Mit der Initiative «Für gesunde sowie umweltfreundlich und fair hergestellte Lebensmittel» (Fair-Food-Initiative) wollen die Grünen den Bund beauftragen, das Angebot an sicheren Lebensmitteln von hoher Qualität zu stärken.

Die Herstellung soll umwelt- und ressourcenschonend sowie tierfreundlich sein und unter fairen Arbeitsbedingungen stattfinden. Diese Standards sollen grundsätzlich auch für importierte Lebensmittel gelten. Der Bund soll die Anforderungen festlegen und sicherstellen, dass Importprodukte diesen genügen.
Dazu könnte er Einfuhrzölle anheben.

Teurere Lebensmittel
Aus Sicht des Bundesrates wäre es äusserst schwierig, dies umzusetzen. Es müsste im Herkunftsland überprüfen, unter welchen Bedingungen Lebensmittel hergestellt werden, gibt er zu bedenken.
Die Kosten für diese Kontrollen könnten die Lebensmittel verteuern.

Die Vorgaben könnten auch mit Handelsabkommen in Konflikt geraten, die den vereinfachten Zugang zu internationalen Märkten garantierten, warnt der Bundesrat. Ausserdem könnten die strengeren Vorgaben für Importe die Auswahl an Lebensmitteln in der Schweiz einschränken.

Schon heute hohe Standards
Der Bundesrat betont, dass die Schweiz rund die Hälfte ihres Bedarfs an Lebensmitteln selber produziere. Diese müssten strenge Anforderungen erfüllen.
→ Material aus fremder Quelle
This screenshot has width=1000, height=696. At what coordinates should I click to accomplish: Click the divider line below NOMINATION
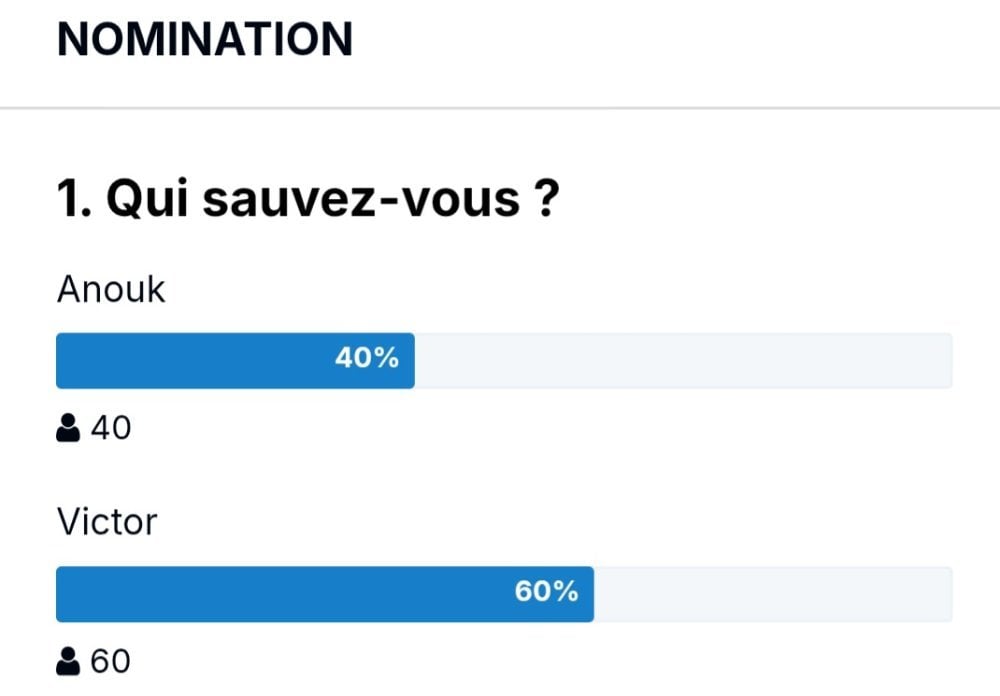500,108
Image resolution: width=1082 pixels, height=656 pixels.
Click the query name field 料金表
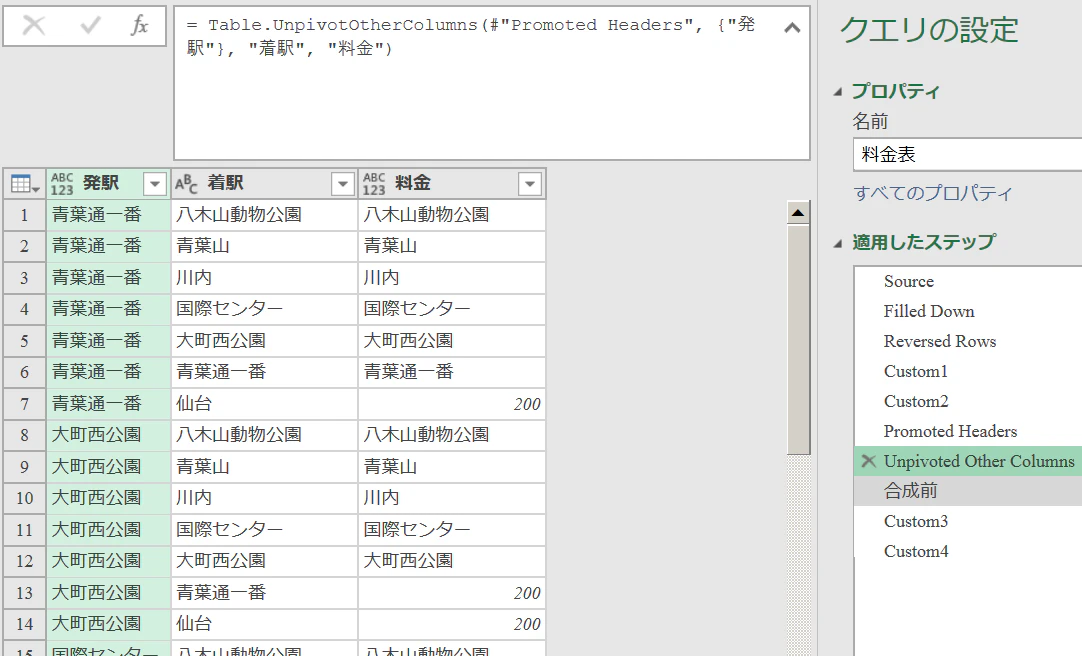[967, 155]
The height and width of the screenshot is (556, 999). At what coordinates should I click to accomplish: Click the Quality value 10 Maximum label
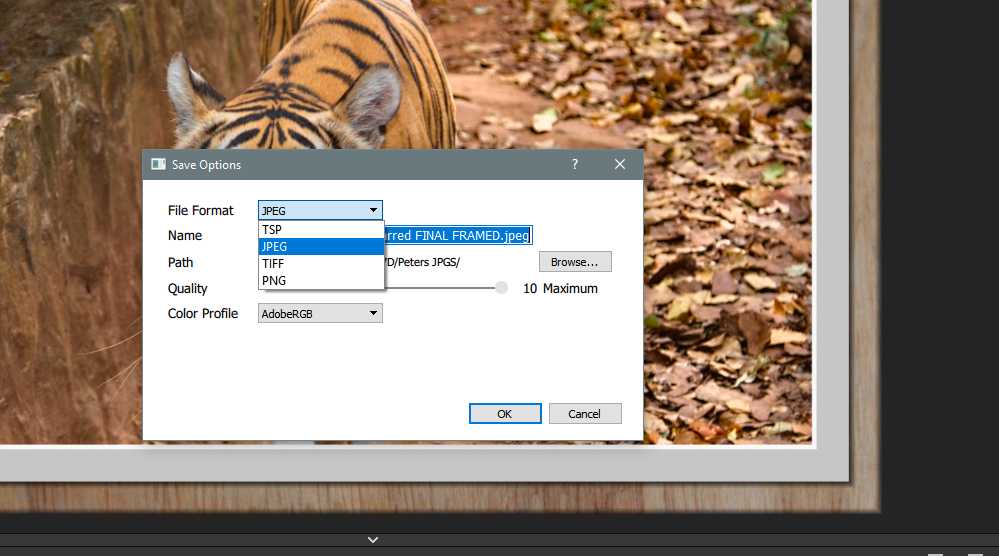coord(560,288)
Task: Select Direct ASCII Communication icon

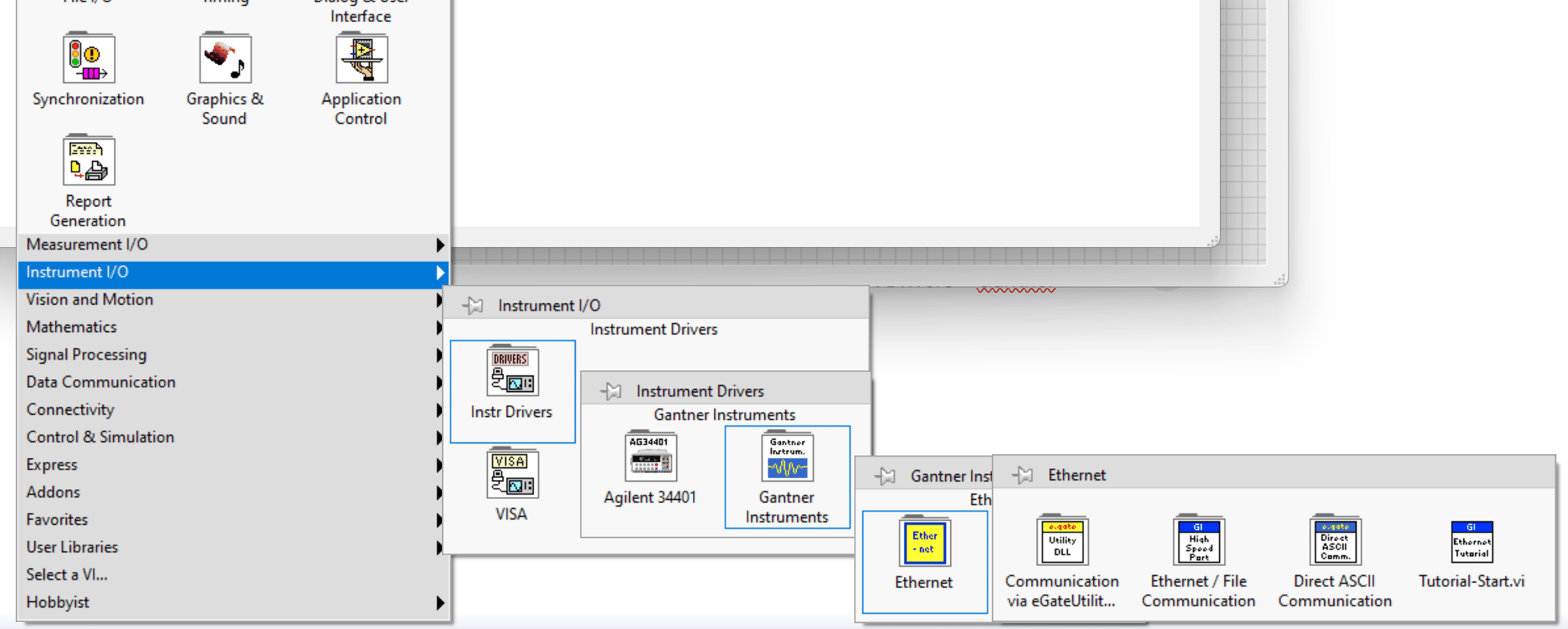Action: pos(1335,542)
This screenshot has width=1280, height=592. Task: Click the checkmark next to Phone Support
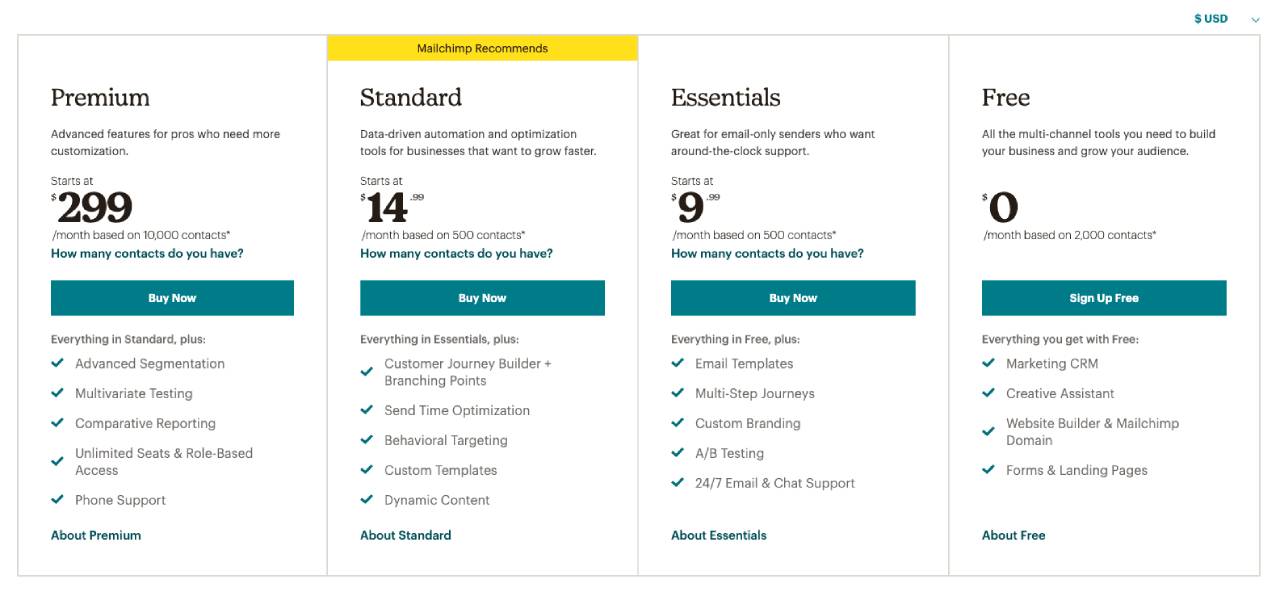[58, 499]
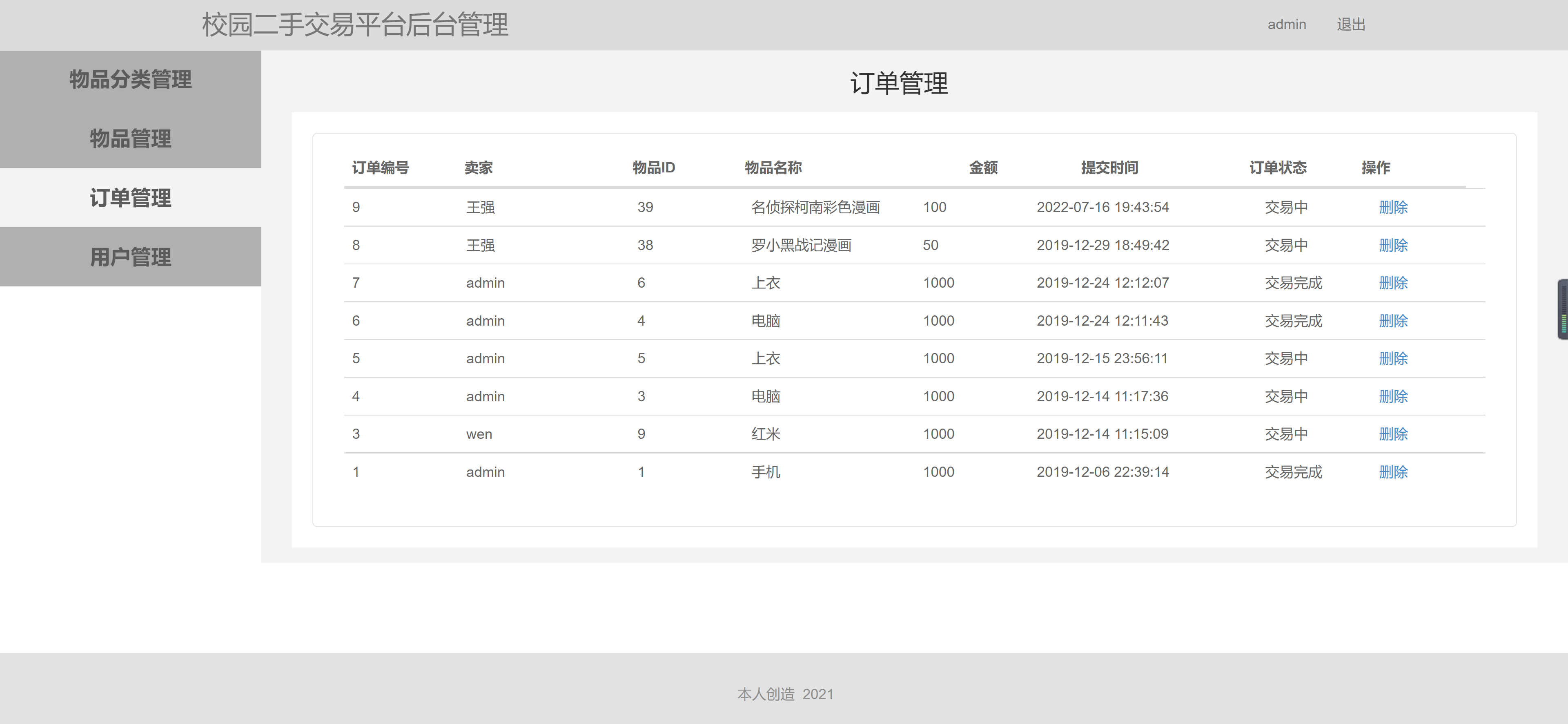Delete order 5 submitted 2019-12-15
The height and width of the screenshot is (724, 1568).
tap(1393, 359)
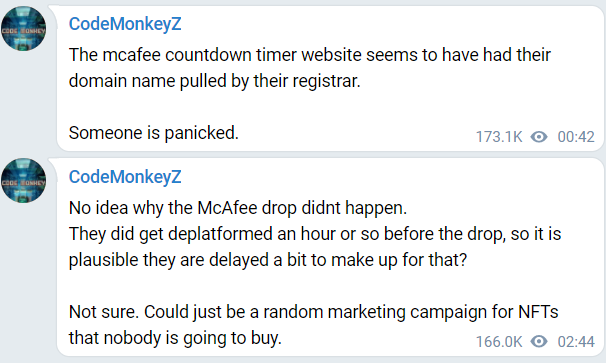This screenshot has width=606, height=363.
Task: Click the word 'registrar' in first message
Action: tap(326, 81)
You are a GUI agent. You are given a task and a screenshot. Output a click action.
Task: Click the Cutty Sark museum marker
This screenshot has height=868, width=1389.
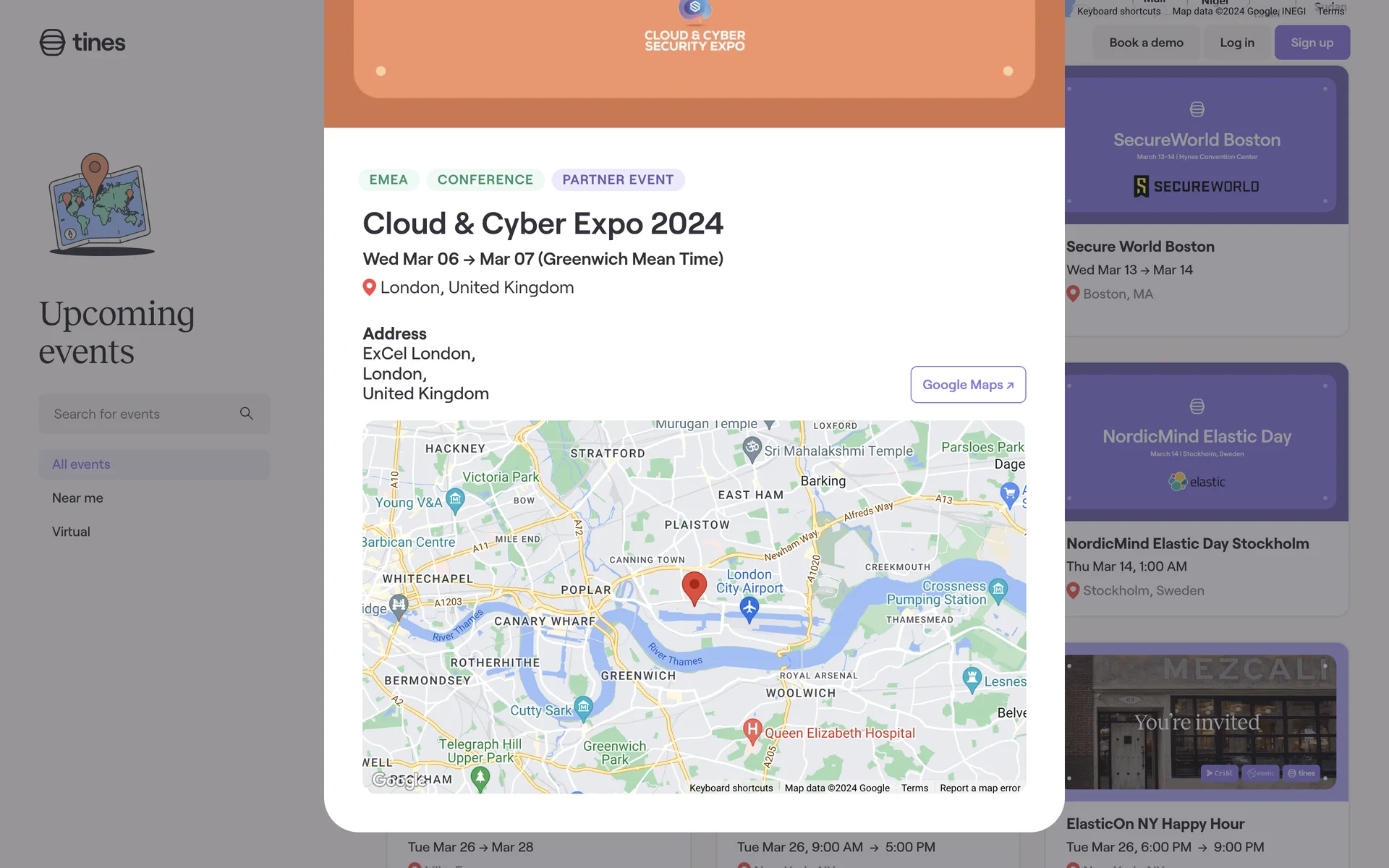(583, 707)
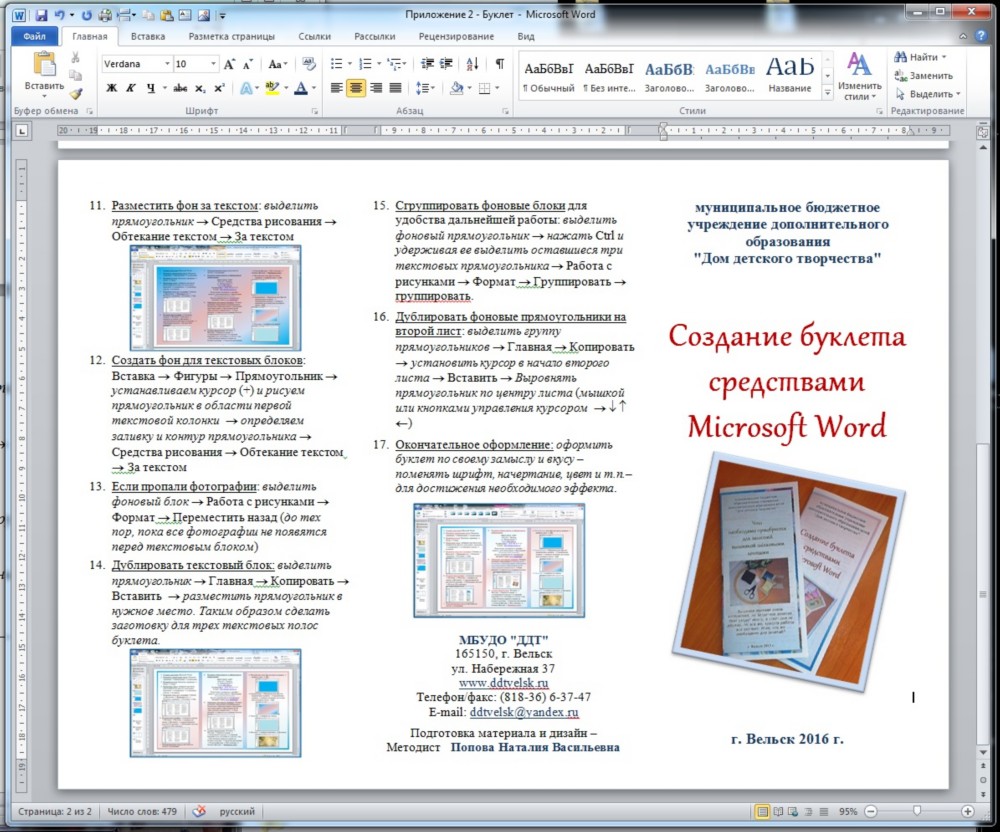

Auch setze sich der Bund schon heute sowohl national als auch international für sichere Lebensmittel von hoher Qualität ein.

Er erachte deshalb eine neue Verfassungsbestimmung als unnötig, auch wenn er die Anliegen der Fair-Food-Initiative grundsätzlich teile, schreibt der Bundesrat. Wie das Parlament empfiehlt er den Stimmbürgerinnen und Stimmbürgern, die Initiative abzulehnen.